Mit Öl wird der Käsekuchen etwas leichter und zarter. Für ein feines Aroma empfiehlt sich Rapsöl oder ein mildes Pflanzenöl.

Fruchtige Ergänzungen

  • Himbeeren oder Blaubeeren auf den Teig streuen

  • Pfirsiche oder Mandarinen unterheben

  • Einen Beerenspiegel nach dem Backen darüber gießen

Mit Quark-Schmand-Mischung

Eine Mischung aus 400 g Quark + 400 g Schmand ergibt einen besonders zarten Käsekuchen.

Glutenfrei

Einfach Speisestärke statt Puddingpulver verwenden – schon ist der Kuchen glutenfrei.


Häufige Fehler und wie du sie vermeidest

1. Der Kuchen reißt

Ursachen:

  • Zu hohe Temperatur

  • Zu wenig Feuchtigkeit

  • Zu schnelles Abkühlen

Lösung: moderate Hitze, Schale mit Wasser im Ofen, langsam abkühlen.

2. Der Kuchen ist zu flüssig

Liegt meist an:

  • Zu wenig Stärke

  • Zu kurzer Backzeit

Ein paar Minuten mehr im Ofen wirken oft Wunder.

3. Der Kuchen wird zu dunkel

Einfach nach der Hälfte der Backzeit mit Alufolie abdecken.

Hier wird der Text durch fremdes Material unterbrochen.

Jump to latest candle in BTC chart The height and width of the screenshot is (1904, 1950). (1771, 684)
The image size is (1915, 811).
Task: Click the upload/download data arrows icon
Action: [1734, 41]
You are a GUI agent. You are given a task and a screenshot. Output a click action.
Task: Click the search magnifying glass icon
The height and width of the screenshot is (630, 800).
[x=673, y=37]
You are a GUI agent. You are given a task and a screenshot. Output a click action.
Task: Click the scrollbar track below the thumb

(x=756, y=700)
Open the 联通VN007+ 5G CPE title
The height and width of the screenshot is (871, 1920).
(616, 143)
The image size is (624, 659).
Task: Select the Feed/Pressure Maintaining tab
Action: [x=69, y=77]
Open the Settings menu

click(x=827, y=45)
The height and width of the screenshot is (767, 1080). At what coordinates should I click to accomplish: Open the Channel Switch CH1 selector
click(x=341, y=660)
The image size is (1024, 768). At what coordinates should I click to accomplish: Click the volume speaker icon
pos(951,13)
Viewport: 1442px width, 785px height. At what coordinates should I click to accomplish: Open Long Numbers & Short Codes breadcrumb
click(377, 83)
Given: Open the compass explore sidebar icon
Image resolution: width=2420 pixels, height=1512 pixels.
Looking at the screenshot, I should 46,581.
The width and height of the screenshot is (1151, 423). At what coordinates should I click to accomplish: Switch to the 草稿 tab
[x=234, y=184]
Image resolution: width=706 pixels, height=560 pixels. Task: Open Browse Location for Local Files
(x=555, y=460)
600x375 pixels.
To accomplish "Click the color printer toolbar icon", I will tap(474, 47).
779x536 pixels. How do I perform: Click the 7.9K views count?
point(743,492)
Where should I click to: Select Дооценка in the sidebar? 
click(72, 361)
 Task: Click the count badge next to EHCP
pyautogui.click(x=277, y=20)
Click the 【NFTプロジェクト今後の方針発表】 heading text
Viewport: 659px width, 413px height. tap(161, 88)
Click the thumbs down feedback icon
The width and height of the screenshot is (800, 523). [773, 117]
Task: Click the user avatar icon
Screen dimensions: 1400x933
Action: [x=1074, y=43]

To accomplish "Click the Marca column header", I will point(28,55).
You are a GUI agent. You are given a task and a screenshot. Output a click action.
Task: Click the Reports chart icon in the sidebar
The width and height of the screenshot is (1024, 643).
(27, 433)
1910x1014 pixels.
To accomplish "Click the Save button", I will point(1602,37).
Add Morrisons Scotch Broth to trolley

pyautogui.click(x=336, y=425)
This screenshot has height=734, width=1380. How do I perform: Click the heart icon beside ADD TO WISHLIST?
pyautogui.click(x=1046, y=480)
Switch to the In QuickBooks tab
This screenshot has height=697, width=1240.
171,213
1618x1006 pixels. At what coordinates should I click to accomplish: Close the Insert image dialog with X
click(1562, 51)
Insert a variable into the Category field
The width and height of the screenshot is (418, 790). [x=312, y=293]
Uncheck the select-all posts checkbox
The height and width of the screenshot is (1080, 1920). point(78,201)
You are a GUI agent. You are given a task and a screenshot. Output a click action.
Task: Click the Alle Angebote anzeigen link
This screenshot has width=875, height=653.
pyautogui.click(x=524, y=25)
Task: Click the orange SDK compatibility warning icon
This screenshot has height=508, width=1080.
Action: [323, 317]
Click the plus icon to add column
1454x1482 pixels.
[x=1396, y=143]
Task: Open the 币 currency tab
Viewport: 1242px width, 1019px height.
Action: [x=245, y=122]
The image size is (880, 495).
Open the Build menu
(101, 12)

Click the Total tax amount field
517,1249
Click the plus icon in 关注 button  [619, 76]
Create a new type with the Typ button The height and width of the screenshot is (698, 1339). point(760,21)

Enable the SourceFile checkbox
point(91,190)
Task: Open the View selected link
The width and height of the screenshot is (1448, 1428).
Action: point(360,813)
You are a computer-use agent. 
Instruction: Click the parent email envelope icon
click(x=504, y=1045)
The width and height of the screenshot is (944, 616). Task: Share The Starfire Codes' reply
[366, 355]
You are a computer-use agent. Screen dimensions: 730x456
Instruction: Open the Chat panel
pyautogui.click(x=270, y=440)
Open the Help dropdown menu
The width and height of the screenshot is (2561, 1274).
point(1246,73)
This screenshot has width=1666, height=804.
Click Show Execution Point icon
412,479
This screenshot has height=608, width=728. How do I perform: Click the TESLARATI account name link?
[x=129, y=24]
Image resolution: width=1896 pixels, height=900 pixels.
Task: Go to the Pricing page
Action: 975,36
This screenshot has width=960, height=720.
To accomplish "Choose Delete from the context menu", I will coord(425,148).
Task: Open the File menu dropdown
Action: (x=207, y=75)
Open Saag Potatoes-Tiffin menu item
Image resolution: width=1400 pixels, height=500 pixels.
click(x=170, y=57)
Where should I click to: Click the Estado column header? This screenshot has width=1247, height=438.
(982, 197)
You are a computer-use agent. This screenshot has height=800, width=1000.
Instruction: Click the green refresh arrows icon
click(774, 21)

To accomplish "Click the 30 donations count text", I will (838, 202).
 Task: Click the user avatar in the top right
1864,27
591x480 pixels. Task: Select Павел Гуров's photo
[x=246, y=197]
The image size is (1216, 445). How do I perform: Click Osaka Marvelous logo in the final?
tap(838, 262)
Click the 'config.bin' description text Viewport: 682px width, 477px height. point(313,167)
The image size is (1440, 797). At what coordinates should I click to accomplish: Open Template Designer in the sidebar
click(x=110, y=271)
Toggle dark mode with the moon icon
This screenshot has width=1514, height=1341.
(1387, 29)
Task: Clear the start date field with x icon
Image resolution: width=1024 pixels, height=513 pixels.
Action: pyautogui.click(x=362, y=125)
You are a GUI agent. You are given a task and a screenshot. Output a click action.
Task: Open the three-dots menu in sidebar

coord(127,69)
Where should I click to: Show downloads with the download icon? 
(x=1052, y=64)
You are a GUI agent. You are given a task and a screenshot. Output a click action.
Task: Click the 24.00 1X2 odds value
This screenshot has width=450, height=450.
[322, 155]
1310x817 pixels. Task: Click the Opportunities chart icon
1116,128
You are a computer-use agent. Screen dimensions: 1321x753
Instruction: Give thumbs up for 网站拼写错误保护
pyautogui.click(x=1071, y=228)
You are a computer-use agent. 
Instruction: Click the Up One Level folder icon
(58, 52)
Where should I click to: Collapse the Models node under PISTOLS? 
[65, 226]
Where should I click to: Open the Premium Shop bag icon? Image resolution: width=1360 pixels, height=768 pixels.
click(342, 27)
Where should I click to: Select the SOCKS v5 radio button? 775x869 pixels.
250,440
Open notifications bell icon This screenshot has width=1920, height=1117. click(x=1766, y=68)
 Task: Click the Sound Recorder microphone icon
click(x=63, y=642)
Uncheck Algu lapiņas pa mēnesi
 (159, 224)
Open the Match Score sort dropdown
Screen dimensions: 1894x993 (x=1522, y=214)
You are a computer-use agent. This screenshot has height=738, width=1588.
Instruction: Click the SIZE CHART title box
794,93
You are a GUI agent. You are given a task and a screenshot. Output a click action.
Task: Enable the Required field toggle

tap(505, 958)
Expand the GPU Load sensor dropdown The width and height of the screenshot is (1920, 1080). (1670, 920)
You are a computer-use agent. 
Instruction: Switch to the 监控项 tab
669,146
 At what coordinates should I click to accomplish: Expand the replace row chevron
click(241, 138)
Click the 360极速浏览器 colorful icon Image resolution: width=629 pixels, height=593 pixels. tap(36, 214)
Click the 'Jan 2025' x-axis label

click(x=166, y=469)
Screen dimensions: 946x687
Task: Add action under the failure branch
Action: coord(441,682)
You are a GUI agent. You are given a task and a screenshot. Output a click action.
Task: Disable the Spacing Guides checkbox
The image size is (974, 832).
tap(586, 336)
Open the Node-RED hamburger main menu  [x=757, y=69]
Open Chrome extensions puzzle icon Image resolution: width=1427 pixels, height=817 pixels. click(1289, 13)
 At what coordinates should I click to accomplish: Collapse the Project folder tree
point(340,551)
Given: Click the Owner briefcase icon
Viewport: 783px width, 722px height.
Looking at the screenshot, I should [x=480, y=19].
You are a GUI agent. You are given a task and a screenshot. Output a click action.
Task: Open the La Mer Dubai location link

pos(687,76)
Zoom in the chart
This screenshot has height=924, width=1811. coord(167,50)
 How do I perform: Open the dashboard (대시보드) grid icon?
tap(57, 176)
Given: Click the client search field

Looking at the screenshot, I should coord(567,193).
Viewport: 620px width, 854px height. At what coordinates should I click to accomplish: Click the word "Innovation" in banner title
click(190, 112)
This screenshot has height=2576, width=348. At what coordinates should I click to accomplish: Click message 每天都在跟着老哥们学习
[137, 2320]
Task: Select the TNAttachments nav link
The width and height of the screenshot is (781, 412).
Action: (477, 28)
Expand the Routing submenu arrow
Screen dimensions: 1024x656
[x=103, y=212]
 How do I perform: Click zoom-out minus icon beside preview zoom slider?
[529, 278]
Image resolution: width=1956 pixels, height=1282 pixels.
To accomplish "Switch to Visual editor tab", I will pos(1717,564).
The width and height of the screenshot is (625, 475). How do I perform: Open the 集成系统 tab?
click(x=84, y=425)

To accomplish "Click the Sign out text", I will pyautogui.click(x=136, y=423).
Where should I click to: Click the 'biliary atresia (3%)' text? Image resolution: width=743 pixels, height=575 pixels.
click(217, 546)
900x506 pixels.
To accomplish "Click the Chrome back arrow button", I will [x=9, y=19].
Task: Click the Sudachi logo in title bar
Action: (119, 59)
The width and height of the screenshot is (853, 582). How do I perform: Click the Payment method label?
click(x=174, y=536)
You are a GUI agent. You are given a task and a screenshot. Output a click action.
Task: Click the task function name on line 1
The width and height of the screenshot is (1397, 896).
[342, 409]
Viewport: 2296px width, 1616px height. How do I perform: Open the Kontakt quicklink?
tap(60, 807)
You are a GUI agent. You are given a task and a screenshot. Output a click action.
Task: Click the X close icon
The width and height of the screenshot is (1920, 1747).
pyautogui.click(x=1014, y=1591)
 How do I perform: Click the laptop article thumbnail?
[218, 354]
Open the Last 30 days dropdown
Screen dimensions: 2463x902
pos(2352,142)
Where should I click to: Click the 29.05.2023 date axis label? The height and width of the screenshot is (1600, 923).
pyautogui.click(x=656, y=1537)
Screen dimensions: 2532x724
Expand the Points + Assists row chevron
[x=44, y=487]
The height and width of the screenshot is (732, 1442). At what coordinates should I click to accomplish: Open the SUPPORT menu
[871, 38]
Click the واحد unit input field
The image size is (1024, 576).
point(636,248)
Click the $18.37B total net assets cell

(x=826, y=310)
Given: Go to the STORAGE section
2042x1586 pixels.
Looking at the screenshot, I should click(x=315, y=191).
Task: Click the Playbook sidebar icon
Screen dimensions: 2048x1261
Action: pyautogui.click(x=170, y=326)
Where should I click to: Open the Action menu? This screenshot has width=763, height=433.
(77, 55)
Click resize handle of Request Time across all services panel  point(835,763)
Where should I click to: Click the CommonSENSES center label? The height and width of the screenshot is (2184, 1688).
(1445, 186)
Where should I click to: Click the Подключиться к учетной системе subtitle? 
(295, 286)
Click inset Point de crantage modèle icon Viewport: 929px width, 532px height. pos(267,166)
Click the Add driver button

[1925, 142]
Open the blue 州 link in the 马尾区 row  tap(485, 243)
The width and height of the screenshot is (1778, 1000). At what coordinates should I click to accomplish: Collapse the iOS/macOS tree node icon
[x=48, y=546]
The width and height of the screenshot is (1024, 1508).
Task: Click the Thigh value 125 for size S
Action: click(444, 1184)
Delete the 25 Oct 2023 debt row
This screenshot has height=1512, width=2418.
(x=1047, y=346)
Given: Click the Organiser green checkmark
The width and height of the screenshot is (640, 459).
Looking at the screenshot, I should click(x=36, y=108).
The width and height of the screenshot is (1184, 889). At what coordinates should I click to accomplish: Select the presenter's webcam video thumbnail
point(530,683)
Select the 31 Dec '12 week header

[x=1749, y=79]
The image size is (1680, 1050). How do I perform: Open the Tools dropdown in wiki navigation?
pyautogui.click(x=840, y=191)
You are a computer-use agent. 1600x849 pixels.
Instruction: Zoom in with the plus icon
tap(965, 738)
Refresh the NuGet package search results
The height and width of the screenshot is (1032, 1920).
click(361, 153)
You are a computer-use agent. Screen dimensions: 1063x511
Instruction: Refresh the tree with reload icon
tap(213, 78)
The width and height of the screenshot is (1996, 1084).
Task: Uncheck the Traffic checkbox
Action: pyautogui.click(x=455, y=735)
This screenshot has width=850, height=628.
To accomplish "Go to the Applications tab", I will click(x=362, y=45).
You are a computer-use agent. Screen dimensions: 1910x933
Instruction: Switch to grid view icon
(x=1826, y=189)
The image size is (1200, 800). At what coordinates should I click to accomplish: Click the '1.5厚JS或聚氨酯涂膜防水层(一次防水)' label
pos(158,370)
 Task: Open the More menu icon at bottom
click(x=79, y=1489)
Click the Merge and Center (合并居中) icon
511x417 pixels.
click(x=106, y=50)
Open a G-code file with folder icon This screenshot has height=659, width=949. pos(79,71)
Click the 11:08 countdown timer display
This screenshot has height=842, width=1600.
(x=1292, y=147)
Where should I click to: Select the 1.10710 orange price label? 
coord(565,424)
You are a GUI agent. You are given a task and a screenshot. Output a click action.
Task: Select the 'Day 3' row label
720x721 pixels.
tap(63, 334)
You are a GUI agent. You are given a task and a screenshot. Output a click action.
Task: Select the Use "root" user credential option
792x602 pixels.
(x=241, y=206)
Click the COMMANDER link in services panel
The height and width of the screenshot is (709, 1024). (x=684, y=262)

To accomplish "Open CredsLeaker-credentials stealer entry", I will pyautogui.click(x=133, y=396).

Warum dieses Rezept so gut ankommt

Ein Käsekuchen ohne Boden mit 800 g Quark, total lecker! vereint Einfachheit, Tradition und Genuss. Die Kombination aus cremiger Textur, natürlicher Süße und feiner Zitronennote macht ihn zu einem Allrounder: ideal fürs Wochenende, für Geburtstage, Feiertage oder einfach zwischendurch.

Zudem benötigt man nur wenige Zutaten, die in den meisten Haushalten ohnehin vorhanden sind. Das macht den Kuchen alltagstauglich und zugleich besonders beliebt.


Fazit: Käsekuchen ohne Boden mit 800 g Quark – ein Klassiker, der immer gelingt

Wer Käsekuchen liebt, wird von diesem Rezept begeistert sein. Die Zubereitung ist unkompliziert, der Geschmack jedoch beeindruckend intensiv und cremig. Der Verzicht auf den Boden macht den Kuchen leichter und hebt das pure Quarkaroma hervor.

Ob als traditionelles Familienrezept oder moderner Klassiker – Käsekuchen ohne Boden mit 800 g Quark, total lecker! ist ein Highlight auf jeder Kaffeetafel. Probier ihn aus, experimentiere mit Varianten und genieße ein Stück cremigen Himmel!